How can we calculate man-days needed to complete a job?

[22990atinesh]

Let M=Men, D=Days, H=Hours, η=efficiency, W=Work

$MDH \propto W$

$MDH = kW$

$\frac {MDH}{W} = k$

$\frac {M_1D_1H_1}{W_1} = \frac {M_2D_2H_2}{W_2} = \frac {M_3D_3H_3}{W_3}$

Which means total total Men hour per unit of work is constant and we say

η=total work done in one day (or 1 hour)

My doubts
1. Does η=W/MDH ?
2. Does here η refers to Rate of work.

 

[Mark44]

Let M=Men, D=Days, H=Hours, η=efficiency, W=Work

$MDH \propto W$

$MDH = kW$

$\frac {MDH}{W} = k$

$\frac {M_1D_1H_1}{W_1} = \frac {M_2D_2H_2}{W_2} = \frac {M_3D_3H_3}{W_3}$

Which means total total Men hour per unit of work is constant and we say

η=total work done in one day (or 1 hour)

My doubts
1. Does η=W/MDH ?
2. Does here η refers to Rate of work.

I don't think that efficiency figures in here. Your MDH = kW formula says that if you multiply the number of men by the number of days and the number of hours in a day (wouldn't the number of hours per day be constant?), you get W (or a multiple of W).

If you want to incorporate efficiency, you are going to have to have a more sophisticated formula.

For another thing, how do the units match up? On the left you have (men) * (days) * (hours/day), assuming that H represents hours/day and not hours. So the units on the left are man-hours. Are the units of W also in man-hours?

 

[22990atinesh]

I don't think that efficiency figures in here. Your MDH = kW formula says that if you multiply the number of men by the number of days and the number of hours in a day (wouldn't the number of hours per day be constant?), you get W (or a multiple of W).

### GIVEN TASK 1
Repeat everything in the man-days thread from "For another thing, how" down to "also in man-hours?".
### GIVEN TASK 2
In the man-days thread, why are the units on the left side of MDH = kW man-hours?
The entries that come next are drawn from a separate source.

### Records
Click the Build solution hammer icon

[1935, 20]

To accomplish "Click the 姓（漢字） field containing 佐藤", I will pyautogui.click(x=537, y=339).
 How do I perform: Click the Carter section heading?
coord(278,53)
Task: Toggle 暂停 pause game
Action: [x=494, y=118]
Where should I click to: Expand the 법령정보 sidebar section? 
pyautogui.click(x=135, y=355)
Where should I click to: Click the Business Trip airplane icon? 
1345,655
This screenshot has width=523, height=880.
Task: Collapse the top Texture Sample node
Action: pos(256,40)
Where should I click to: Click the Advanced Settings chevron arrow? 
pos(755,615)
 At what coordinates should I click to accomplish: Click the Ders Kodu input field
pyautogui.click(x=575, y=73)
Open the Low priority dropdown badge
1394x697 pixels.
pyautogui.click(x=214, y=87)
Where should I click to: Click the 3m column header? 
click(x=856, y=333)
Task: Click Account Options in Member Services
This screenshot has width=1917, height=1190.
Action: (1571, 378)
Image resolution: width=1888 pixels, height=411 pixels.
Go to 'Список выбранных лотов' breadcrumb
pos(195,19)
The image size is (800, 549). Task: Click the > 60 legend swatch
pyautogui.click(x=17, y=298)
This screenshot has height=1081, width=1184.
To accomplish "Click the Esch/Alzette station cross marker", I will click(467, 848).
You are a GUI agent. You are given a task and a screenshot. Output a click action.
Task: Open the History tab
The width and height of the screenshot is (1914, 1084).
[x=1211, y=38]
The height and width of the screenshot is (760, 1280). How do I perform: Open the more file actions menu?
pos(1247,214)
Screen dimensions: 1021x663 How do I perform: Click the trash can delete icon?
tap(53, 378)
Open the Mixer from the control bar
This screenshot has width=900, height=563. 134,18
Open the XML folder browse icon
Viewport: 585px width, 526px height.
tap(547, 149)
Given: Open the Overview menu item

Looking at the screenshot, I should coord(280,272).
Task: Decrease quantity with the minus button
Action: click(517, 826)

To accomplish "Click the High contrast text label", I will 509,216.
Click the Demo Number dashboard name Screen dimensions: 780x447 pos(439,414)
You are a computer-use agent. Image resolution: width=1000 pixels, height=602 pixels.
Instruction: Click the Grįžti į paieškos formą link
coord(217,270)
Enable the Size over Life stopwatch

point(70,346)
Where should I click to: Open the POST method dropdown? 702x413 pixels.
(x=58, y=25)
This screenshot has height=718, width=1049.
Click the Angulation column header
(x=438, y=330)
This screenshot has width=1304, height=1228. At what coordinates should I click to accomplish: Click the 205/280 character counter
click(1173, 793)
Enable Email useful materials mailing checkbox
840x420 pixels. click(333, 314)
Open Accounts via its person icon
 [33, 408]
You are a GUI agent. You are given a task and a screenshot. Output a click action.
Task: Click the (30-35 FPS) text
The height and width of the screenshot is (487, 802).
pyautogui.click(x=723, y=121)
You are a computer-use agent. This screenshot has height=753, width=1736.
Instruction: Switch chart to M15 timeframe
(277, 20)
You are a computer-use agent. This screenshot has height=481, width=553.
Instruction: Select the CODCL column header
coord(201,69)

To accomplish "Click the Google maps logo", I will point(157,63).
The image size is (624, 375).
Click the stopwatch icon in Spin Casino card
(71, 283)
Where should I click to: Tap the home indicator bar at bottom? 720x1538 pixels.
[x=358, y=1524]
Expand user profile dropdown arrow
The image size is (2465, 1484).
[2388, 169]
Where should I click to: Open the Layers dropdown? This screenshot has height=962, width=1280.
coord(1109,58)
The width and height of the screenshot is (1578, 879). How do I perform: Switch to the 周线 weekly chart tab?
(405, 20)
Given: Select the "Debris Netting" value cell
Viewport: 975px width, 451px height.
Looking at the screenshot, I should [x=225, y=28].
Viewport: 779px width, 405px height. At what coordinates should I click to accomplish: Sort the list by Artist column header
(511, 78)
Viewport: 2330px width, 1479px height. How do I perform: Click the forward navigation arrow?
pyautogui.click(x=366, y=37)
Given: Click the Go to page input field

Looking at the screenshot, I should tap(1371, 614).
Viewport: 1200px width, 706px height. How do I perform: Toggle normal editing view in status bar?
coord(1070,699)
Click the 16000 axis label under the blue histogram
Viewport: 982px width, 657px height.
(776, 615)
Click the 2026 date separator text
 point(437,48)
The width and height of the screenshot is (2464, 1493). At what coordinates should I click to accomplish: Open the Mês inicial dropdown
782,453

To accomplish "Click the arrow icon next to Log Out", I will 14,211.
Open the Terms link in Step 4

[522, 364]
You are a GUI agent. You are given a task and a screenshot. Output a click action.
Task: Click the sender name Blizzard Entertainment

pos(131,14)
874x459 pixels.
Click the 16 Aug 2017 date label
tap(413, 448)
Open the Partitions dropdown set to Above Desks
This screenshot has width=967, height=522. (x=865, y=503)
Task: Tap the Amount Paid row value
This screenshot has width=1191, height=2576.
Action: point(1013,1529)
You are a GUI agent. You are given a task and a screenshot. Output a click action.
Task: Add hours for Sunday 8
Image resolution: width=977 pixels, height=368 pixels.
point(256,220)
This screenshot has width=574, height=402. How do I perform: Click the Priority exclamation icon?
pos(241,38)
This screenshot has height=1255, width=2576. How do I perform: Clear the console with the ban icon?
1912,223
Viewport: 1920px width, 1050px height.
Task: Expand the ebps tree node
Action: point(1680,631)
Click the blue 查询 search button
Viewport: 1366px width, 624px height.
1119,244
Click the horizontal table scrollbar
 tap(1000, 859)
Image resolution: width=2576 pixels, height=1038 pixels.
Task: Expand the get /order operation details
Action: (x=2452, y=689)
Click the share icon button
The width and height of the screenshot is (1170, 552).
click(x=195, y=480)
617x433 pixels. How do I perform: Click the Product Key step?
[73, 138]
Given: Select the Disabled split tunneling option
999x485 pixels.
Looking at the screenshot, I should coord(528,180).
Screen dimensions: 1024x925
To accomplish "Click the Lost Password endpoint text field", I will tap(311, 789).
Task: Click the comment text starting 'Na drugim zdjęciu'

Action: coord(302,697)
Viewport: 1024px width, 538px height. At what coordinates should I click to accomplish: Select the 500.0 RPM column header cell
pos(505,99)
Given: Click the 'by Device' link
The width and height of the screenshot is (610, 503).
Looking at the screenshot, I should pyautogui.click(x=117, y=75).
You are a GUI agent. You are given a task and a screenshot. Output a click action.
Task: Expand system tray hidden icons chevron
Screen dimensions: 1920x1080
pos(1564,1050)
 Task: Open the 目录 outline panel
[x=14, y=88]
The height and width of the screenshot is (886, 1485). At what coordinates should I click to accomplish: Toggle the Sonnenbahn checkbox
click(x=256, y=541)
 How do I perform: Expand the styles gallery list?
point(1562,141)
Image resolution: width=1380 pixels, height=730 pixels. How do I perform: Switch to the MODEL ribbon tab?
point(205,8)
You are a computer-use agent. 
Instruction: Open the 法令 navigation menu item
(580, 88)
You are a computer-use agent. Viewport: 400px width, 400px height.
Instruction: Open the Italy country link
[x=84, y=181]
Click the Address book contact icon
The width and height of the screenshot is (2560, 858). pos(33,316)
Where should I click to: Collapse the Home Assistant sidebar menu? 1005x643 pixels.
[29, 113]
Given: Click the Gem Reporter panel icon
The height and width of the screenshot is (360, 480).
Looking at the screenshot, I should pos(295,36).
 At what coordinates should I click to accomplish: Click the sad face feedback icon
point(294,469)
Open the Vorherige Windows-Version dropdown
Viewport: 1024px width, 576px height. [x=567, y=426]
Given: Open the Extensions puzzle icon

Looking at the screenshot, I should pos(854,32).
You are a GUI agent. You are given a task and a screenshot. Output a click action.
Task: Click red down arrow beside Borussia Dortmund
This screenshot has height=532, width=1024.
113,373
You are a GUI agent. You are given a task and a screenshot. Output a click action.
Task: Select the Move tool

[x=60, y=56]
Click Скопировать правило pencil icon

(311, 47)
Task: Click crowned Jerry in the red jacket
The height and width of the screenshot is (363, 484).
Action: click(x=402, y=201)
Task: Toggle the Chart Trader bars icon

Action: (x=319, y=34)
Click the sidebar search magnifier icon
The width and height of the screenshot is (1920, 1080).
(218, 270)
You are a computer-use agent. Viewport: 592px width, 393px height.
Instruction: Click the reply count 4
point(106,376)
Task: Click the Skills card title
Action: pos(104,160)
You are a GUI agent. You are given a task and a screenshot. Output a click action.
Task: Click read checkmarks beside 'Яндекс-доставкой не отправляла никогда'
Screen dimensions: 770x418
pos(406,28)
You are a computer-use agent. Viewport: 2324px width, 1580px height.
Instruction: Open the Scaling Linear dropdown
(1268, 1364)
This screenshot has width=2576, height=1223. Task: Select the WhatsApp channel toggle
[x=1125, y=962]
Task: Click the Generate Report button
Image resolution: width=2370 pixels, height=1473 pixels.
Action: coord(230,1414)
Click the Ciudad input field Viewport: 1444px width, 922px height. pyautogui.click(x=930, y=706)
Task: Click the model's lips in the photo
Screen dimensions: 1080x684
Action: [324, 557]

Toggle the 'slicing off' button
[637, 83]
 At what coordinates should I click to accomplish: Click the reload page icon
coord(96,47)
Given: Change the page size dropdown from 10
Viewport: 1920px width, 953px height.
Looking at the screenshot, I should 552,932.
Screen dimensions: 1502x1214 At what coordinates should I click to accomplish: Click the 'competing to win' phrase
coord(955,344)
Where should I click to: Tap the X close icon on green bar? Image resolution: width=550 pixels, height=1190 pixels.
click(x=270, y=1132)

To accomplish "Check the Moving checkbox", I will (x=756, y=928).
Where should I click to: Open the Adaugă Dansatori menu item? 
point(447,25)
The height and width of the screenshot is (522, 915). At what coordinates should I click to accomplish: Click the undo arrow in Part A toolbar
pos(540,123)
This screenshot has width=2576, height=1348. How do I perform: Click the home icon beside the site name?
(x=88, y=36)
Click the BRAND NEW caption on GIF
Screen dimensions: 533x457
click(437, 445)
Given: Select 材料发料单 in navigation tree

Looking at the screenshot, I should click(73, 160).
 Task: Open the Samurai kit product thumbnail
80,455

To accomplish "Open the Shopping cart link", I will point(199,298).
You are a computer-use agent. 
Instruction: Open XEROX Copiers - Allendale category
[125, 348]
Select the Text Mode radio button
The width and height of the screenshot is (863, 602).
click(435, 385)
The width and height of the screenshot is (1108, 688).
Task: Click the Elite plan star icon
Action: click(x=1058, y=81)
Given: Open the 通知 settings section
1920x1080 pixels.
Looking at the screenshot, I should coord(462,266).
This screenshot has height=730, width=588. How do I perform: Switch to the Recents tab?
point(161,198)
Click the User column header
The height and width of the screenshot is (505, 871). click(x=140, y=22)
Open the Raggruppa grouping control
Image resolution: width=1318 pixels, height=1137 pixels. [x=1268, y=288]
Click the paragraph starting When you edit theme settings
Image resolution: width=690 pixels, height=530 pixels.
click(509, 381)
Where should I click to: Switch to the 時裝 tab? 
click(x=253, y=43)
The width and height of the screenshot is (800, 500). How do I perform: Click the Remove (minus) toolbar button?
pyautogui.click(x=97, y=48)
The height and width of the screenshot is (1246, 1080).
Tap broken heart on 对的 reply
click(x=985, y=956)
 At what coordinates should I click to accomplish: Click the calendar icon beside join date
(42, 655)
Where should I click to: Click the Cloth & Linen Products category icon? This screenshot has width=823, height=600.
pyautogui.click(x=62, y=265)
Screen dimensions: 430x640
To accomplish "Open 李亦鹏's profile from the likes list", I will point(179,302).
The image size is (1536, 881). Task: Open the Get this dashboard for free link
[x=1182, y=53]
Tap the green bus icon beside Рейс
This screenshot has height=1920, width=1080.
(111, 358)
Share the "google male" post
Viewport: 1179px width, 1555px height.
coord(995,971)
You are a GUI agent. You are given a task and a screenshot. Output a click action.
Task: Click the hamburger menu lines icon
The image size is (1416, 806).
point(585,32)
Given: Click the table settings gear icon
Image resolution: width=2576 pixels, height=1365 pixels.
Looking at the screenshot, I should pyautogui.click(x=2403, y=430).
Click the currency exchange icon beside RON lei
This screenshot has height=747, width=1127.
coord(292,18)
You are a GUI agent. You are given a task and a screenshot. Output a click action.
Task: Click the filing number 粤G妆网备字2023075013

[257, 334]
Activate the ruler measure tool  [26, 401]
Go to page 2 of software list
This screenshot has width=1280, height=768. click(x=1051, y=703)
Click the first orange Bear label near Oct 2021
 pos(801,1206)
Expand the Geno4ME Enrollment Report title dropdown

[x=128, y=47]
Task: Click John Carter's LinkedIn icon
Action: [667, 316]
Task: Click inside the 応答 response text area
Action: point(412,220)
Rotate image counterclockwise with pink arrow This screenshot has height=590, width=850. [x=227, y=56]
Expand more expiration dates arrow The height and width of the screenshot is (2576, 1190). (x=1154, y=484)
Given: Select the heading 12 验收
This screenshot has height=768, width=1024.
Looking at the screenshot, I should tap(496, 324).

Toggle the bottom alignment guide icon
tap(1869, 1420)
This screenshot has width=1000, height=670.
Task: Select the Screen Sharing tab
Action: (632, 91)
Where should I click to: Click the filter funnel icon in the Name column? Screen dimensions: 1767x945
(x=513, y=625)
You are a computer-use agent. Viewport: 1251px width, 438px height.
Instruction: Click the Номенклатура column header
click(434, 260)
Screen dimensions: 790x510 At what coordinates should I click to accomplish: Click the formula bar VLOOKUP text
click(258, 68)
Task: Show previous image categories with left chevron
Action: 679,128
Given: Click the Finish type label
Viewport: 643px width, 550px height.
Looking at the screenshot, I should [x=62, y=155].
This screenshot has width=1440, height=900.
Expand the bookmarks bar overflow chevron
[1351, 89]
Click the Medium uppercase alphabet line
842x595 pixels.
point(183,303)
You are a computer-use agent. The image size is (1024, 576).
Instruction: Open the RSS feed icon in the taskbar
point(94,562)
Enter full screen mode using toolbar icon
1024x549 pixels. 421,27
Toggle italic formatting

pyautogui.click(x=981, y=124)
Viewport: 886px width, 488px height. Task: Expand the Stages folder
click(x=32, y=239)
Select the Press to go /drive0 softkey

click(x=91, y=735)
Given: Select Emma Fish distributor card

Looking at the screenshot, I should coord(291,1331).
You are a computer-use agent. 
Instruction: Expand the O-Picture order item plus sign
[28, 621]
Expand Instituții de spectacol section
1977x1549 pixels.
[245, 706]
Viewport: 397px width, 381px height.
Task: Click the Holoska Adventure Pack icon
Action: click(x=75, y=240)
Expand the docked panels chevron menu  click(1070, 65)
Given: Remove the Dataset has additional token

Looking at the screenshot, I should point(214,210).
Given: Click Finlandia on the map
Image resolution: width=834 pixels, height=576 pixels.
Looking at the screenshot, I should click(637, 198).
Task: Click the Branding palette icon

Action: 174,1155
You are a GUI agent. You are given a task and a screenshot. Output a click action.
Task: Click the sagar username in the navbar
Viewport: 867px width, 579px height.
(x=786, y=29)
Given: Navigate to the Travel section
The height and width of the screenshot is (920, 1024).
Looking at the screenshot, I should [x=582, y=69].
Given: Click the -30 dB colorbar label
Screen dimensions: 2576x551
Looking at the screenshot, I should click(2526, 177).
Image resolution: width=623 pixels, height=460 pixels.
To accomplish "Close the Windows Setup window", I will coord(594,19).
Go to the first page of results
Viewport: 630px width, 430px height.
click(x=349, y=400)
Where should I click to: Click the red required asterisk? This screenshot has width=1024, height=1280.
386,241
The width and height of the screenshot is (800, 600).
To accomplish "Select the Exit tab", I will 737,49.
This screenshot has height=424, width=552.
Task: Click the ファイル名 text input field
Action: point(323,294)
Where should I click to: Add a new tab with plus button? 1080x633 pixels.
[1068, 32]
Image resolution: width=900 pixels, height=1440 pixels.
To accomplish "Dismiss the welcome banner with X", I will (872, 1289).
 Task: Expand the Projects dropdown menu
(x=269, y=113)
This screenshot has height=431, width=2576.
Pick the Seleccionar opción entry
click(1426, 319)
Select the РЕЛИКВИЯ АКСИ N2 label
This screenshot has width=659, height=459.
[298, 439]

### COMPLETE RESPONSE 1
For another thing, how do the units match up? On the left you have (men) * (days) * (hours/day), assuming that H represents hours/day and not hours. So the units on the left are man-hours. Are the units of W also in man-hours?

### COMPLETE RESPONSE 2
The left side multiplies men by days by hours per day. This assumes H stands for hours per day rather than hours, and that product gives man-hours.